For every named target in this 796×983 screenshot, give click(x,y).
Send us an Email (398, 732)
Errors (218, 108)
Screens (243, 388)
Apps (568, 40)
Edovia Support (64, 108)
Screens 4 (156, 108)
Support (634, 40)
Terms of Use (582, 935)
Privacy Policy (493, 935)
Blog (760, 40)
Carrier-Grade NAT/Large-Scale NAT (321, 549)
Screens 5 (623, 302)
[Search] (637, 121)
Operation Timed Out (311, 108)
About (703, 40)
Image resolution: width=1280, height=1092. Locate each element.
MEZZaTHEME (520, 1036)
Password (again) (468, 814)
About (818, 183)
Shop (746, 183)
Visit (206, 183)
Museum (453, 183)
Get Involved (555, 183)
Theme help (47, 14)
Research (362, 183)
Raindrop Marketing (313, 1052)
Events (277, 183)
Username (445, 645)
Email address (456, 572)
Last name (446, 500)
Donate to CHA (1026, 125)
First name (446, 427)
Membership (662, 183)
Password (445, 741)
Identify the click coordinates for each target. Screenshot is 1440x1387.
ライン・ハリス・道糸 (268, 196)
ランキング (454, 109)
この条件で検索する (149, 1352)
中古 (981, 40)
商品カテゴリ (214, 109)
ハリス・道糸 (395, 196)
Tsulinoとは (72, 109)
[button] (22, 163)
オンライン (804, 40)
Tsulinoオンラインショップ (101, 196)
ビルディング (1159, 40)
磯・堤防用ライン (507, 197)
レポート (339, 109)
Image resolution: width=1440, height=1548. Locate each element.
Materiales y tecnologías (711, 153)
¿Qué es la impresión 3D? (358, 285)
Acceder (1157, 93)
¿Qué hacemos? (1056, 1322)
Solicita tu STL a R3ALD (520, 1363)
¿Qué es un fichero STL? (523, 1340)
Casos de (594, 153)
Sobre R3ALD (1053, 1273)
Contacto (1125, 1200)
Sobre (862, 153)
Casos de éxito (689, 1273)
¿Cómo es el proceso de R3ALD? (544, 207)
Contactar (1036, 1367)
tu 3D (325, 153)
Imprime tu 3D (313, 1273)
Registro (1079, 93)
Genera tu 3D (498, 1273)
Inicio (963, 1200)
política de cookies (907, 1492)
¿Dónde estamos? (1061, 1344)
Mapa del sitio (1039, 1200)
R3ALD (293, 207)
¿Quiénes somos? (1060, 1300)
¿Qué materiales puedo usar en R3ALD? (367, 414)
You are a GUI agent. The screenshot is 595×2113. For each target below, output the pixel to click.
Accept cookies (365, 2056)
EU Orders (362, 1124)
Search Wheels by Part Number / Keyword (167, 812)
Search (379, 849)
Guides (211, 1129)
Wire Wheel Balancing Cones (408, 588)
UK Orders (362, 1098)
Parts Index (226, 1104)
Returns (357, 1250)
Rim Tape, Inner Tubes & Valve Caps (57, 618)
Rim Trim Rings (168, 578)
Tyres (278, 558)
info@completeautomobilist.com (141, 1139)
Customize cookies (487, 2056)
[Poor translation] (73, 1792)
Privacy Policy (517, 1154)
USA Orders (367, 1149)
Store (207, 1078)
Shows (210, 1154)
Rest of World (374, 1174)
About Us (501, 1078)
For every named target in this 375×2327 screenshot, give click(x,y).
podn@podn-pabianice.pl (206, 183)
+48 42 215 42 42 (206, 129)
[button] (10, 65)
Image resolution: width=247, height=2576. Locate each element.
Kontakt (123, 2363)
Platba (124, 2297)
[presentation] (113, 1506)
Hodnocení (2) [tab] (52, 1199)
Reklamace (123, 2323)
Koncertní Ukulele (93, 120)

Work to be completed
Set down all of the lines above again, character for character, in their original order and with none left out.

Answer to the task
For every named target in this 796×983 screenshot, give click(x,y).
Send us an Email (398, 732)
Errors (218, 108)
Screens (243, 388)
Apps (568, 40)
Edovia Support (64, 108)
Screens 4 (156, 108)
Support (634, 40)
Terms of Use (582, 935)
Privacy Policy (493, 935)
Blog (760, 40)
Carrier-Grade NAT/Large-Scale NAT (321, 549)
Screens 5 (623, 302)
[Search] (637, 121)
Operation Timed Out (311, 108)
About (703, 40)
Image resolution: width=1280, height=1092. Locate each element.
MEZZaTHEME (520, 1036)
Password (again) (468, 814)
About (818, 183)
Shop (746, 183)
Visit (206, 183)
Museum (453, 183)
Get Involved (555, 183)
Theme help (47, 14)
Research (362, 183)
Raindrop Marketing (313, 1052)
Events (277, 183)
Username (445, 645)
Email address (456, 572)
Last name (446, 500)
Donate to CHA (1026, 125)
First name (446, 427)
Membership (662, 183)
Password (445, 741)
Identify the click coordinates for each target. Screenshot is 1440x1387.
ライン・ハリス・道糸 (268, 196)
ランキング (454, 109)
この条件で検索する (149, 1352)
中古 (981, 40)
商品カテゴリ (214, 109)
ハリス・道糸 (395, 196)
Tsulinoとは (72, 109)
[button] (22, 163)
オンライン (804, 40)
Tsulinoオンラインショップ (101, 196)
ビルディング (1159, 40)
磯・堤防用ライン (507, 197)
レポート (339, 109)
Image resolution: width=1440, height=1548. Locate each element.
Materiales y tecnologías (711, 153)
¿Qué es la impresión 3D? (358, 285)
Acceder (1157, 93)
¿Qué hacemos? (1056, 1322)
Solicita tu STL a R3ALD (520, 1363)
¿Qué es un fichero STL? (523, 1340)
Casos de (594, 153)
Sobre R3ALD (1053, 1273)
Contacto (1125, 1200)
Sobre (862, 153)
Casos de éxito (689, 1273)
¿Cómo es el proceso de R3ALD? (544, 207)
Contactar (1036, 1367)
tu 3D (325, 153)
Imprime tu 3D (313, 1273)
Registro (1079, 93)
Genera tu 3D (498, 1273)
Inicio (963, 1200)
política de cookies (907, 1492)
¿Dónde estamos? (1061, 1344)
Mapa del sitio (1039, 1200)
R3ALD (293, 207)
¿Quiénes somos? (1060, 1300)
¿Qué materiales puedo usar en R3ALD? (367, 414)
You are a GUI agent. The screenshot is 595×2113. For each target below, output the pixel to click.
Accept cookies (365, 2056)
EU Orders (362, 1124)
Search Wheels by Part Number / Keyword (167, 812)
Search (379, 849)
Guides (211, 1129)
Wire Wheel Balancing Cones (408, 588)
UK Orders (362, 1098)
Parts Index (226, 1104)
Returns (357, 1250)
Rim Tape, Inner Tubes & Valve Caps (57, 618)
Rim Trim Rings (168, 578)
Tyres (278, 558)
info@completeautomobilist.com (141, 1139)
Customize cookies (487, 2056)
[Poor translation] (73, 1792)
Privacy Policy (517, 1154)
USA Orders (367, 1149)
Store (207, 1078)
Shows (210, 1154)
Rest of World (374, 1174)
About Us (501, 1078)
For every named target in this 375×2327 screenshot, give click(x,y).
podn@podn-pabianice.pl (206, 183)
+48 42 215 42 42 (206, 129)
[button] (10, 65)
Image resolution: width=247, height=2576. Locate each element.
Kontakt (123, 2363)
Platba (124, 2297)
[presentation] (113, 1506)
Hodnocení (2) [tab] (52, 1199)
Reklamace (123, 2323)
Koncertní Ukulele (93, 120)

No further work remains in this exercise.